The best way to learn about anything, is to learn by doing.

Volunteering provides hands-on learning opportunities that is far more impactful and useful than what they can learn in formal education. We’re not talking just practical skills, but valuable life lessons, too.

6. The blueprint to becoming a better person

Volunteering is all about making a difference. Volunteering empowers children to make a positive impact on the lives of others, fostering a lifelong commitment to giving back and creating a better world.

As they grow older, they will grow up more compassionate and considerate of others, which in turn, will help them to grow up to be a better person.

Tips For Volunteering With Your Children

Volunteering with children South America
Lila sorting donated shoes in NW Argentina

It’s important to remember that volunteering comes with guidelines. These tips will help ensure a safe and positive experience for you and your child.

1. Your child must be part of the decision making process

Talk to your children before volunteering to make sure it’s what they want to do and that they understand exactly what is expected of them.

Ensure they know all their duties and that it’s an important role they play. They need to understand they can’t just give up if they are bored, or that they can’t forget to feed the cat one day.

If they are not totally onboard, then you may want to rethink the kind of volunteer work you do. Top tip; kids usually enjoy volunteer work that works with animals.

2. Ask the NGO or organization if they allow children

Many places will automatically say no. That is their prerogative. The work they do may be dangerous or they don’t have the appropriate resources to support a child.

Even if an organization has a no children policy, it never hurts to ask if they’ll make an exception. Don’t push if it’s not a good fit.

3. Find out what work you will be doing

Not every volunteer group will have a clear outline of the work, so it is up to you to ask questions, contact past volunteers and talk to people at the organization to find out how you can be most helpful and what work you will be doing.

You can also offer additional skills you may possess.

4. Pack well and carefully

Many volunteer organizations will have a list of what you’ll need to pack and how to prepare for your trip. If you can’t find one, ask.

While many organizations provide for your basic needs, it’s best to be as self sufficient as possible so as not to be a drain on resources.

Also, check to see if you can buy food, water, first aid and other items nearby should the need arise.

5. Prepare for the trip together

There are many ways to build excitement and create clear expectations for your trip prior to your departure date.

You can pack together, purchase whatever items you need, research the subject and even learn a language.

6. Work up to a long trip

Don’t start by dragging your child from home where they’ll be surrounded by people who speak a different language and living without their usual amenities.

Instead, start with something more simple. Find volunteer opportunities closer to home.

Before You Go

Before you go, remember it is all about attitude.

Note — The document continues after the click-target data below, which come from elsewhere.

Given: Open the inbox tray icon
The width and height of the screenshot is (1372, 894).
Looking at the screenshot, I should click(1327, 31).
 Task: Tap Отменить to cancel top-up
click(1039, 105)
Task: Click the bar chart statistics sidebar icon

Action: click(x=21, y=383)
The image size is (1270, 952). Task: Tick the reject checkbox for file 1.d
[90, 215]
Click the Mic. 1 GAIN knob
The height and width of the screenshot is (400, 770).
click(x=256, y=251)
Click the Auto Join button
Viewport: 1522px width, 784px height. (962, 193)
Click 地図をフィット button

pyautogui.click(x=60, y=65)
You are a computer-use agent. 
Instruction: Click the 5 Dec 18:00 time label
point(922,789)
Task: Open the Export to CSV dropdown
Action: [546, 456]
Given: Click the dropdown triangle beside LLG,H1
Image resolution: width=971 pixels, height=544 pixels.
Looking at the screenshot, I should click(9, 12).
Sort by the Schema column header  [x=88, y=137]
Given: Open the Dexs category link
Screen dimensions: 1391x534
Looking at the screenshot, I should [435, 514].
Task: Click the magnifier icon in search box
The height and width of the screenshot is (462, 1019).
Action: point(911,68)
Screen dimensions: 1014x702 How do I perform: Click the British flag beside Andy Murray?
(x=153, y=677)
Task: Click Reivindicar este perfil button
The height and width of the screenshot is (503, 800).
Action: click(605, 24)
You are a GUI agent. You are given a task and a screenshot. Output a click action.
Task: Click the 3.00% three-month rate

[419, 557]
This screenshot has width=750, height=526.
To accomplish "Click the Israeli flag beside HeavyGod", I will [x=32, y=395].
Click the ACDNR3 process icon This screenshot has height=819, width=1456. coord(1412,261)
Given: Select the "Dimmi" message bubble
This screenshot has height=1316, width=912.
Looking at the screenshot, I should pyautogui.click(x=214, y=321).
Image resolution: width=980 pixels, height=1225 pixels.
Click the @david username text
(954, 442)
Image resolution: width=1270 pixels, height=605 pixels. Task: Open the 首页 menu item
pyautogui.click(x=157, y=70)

It is indeed problematic if a volunteer walks into a community thinking of himself as someone who is there to bestow knowledge on a people who don’t know.

It is even worse when volunteers use resources that would be better left to the community. If, however, you enter the community with the desire to learn and a willingness to take instruction, you send a different message.

I’ve found that showing up with a child allows me to integrate more seamlessly into the local community, because the role of parent cuts through all cultural and language boundaries.

When Lila sits on the dirt floor of a one room church in a tiny village with no running water and no electricity and draws with a child her own age, she builds relationships based on common experience.

When you treat people with respect and are considerate of their time and culture, you teach your children that money, privilege and color of skin do not determine worth or friendship, and that is an incredibly powerful lesson for all.